» **Data to process**:
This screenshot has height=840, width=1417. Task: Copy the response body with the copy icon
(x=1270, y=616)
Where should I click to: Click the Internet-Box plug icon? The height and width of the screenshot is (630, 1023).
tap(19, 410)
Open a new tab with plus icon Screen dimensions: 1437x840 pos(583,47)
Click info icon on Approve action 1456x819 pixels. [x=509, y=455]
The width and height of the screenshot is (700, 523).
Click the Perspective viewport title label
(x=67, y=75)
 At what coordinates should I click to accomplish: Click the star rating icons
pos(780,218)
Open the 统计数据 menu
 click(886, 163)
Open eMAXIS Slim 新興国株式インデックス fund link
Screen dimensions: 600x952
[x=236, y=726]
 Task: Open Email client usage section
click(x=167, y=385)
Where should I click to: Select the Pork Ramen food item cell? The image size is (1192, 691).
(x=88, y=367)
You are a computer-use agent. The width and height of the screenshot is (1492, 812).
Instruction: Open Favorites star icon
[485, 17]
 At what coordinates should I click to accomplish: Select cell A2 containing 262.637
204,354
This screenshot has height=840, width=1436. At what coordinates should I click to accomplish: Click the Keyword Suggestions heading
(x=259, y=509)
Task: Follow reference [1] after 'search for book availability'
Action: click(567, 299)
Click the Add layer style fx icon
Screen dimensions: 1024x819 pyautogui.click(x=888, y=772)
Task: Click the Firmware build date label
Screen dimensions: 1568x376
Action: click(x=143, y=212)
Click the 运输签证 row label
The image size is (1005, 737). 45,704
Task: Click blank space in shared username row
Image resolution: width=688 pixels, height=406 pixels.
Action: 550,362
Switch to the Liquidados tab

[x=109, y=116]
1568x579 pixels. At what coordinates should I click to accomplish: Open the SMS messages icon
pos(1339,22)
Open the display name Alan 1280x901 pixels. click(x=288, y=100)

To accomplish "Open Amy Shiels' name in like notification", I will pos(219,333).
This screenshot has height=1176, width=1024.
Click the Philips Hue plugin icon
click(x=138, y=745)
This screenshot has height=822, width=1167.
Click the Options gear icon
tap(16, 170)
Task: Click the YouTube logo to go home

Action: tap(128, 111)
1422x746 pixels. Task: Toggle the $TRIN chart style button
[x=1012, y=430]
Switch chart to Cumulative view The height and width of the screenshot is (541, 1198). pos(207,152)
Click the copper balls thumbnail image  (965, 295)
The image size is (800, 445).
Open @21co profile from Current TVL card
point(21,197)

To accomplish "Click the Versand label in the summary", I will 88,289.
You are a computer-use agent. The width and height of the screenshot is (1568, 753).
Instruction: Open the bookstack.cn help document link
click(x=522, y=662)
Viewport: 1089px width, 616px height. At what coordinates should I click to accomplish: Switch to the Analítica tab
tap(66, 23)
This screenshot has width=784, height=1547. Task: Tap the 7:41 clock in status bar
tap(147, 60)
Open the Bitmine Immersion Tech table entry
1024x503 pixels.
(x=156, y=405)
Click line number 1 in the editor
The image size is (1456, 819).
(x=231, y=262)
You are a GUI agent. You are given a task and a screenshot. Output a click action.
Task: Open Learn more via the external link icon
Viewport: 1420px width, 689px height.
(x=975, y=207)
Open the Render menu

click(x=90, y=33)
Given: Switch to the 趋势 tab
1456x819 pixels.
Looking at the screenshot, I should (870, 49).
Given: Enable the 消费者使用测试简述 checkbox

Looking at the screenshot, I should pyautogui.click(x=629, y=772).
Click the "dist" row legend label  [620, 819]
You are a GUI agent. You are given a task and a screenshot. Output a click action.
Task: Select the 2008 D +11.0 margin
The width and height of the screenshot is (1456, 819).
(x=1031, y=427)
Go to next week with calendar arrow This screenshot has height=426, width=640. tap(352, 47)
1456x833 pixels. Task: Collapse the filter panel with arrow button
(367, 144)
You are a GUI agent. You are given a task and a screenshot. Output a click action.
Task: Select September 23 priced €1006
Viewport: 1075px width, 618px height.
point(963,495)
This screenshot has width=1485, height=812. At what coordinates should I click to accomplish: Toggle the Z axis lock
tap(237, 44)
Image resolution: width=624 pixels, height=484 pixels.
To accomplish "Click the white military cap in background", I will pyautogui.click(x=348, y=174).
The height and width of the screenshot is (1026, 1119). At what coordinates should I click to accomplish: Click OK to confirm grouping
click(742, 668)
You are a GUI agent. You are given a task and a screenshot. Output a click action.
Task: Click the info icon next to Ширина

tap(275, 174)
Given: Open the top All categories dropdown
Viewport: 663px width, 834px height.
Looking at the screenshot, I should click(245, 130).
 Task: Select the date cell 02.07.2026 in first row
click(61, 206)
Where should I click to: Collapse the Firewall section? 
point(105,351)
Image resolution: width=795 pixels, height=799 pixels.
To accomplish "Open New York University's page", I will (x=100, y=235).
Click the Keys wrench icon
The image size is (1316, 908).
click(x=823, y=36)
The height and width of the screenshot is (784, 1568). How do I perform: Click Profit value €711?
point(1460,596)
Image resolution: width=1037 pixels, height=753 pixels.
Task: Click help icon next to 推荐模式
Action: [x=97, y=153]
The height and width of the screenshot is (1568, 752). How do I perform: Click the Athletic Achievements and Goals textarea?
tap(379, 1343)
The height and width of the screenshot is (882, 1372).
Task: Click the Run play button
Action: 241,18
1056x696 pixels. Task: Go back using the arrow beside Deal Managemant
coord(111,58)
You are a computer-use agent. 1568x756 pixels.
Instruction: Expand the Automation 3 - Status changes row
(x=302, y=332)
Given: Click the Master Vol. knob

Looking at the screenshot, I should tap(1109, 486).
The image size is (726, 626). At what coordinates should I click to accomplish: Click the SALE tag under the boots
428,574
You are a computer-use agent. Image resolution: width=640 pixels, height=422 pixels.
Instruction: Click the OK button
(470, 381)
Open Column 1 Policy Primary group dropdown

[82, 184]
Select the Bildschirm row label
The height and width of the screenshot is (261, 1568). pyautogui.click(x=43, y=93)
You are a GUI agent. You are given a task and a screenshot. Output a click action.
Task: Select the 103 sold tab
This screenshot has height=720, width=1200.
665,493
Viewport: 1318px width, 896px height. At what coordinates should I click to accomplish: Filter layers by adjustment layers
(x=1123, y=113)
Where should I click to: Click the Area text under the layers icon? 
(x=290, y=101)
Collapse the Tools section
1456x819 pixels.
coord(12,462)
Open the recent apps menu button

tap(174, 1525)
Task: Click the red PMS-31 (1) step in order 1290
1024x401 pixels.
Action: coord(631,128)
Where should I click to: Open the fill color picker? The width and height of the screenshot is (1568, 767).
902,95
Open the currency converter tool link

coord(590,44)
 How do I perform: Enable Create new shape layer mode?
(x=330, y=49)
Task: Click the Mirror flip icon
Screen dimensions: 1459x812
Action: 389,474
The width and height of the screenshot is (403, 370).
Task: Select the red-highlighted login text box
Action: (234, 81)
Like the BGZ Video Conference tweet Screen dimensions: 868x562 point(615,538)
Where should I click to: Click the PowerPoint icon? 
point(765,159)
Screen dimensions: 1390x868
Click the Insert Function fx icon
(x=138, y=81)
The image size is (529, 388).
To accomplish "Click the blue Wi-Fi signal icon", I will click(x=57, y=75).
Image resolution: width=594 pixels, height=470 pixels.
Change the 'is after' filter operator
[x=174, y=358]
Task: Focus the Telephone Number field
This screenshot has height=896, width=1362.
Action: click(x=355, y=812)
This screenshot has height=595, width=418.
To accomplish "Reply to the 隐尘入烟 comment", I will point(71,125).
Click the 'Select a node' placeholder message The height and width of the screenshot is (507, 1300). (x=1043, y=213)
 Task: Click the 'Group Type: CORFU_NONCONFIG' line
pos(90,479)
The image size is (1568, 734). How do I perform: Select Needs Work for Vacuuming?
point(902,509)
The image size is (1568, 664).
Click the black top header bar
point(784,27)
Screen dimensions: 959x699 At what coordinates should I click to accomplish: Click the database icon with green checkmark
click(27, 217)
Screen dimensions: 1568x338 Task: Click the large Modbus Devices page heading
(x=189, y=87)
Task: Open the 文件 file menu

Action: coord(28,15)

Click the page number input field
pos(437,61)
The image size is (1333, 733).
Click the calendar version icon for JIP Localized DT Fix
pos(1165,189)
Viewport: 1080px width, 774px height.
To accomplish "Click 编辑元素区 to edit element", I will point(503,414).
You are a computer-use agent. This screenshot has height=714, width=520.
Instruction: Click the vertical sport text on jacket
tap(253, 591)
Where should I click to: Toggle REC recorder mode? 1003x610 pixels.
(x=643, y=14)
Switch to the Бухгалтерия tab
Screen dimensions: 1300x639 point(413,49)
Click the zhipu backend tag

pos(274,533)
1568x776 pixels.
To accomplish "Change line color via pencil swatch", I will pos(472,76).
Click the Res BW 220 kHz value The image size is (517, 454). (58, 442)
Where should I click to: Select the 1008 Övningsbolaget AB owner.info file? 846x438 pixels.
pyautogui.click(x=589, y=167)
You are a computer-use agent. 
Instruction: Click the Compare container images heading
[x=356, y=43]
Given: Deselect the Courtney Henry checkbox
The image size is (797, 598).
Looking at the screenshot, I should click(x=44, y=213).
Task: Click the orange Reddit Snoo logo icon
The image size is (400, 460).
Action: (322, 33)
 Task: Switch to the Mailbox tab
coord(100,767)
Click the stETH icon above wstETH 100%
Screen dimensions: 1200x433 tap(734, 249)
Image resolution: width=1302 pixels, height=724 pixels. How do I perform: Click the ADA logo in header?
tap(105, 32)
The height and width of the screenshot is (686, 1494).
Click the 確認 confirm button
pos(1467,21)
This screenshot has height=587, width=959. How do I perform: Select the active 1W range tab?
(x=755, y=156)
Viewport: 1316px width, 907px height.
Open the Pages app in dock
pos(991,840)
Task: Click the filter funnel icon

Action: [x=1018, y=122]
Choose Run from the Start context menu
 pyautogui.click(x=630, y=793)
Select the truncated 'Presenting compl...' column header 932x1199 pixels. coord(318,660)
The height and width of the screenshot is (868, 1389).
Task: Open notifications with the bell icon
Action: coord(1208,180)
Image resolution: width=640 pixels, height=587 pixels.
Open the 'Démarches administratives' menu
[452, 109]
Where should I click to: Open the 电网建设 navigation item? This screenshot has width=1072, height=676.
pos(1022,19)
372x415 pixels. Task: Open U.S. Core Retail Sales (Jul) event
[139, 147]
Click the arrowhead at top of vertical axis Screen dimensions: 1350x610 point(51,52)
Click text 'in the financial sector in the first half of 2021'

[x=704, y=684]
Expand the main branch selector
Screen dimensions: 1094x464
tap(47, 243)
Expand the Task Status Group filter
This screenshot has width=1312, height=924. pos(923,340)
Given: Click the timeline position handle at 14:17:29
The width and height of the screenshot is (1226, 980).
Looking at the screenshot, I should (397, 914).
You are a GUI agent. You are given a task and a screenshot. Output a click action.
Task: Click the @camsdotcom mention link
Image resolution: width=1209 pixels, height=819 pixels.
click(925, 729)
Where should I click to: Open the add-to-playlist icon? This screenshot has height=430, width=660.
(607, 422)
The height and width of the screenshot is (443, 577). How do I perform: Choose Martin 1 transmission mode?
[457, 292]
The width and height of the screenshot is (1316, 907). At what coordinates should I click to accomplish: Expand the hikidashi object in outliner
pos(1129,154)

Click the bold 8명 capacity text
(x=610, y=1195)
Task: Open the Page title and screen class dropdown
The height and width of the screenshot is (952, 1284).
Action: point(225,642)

» **Work to complete**: List every line of the rows above that contains the string "what".

» **Answer for this exercise**:
 At what coordinates should I click to accomplish: Click the star rating icons
 At what coordinates should I click to accomplish: Select cell A2 containing 262.637
This screenshot has height=840, width=1436. At what coordinates should I click to accomplish: Click the Keyword Suggestions heading
1568x579 pixels. At what coordinates should I click to accomplish: Open the SMS messages icon
Viewport: 1089px width, 616px height. At what coordinates should I click to accomplish: Switch to the Analítica tab
This screenshot has width=1485, height=812. At what coordinates should I click to accomplish: Toggle the Z axis lock
The height and width of the screenshot is (1026, 1119). At what coordinates should I click to accomplish: Click OK to confirm grouping
The image size is (726, 626). At what coordinates should I click to accomplish: Click the SALE tag under the boots
Viewport: 1318px width, 896px height. At what coordinates should I click to accomplish: Filter layers by adjustment layers
Screen dimensions: 959x699 At what coordinates should I click to accomplish: Click the database icon with green checkmark
The width and height of the screenshot is (1316, 907). At what coordinates should I click to accomplish: Expand the hikidashi object in outliner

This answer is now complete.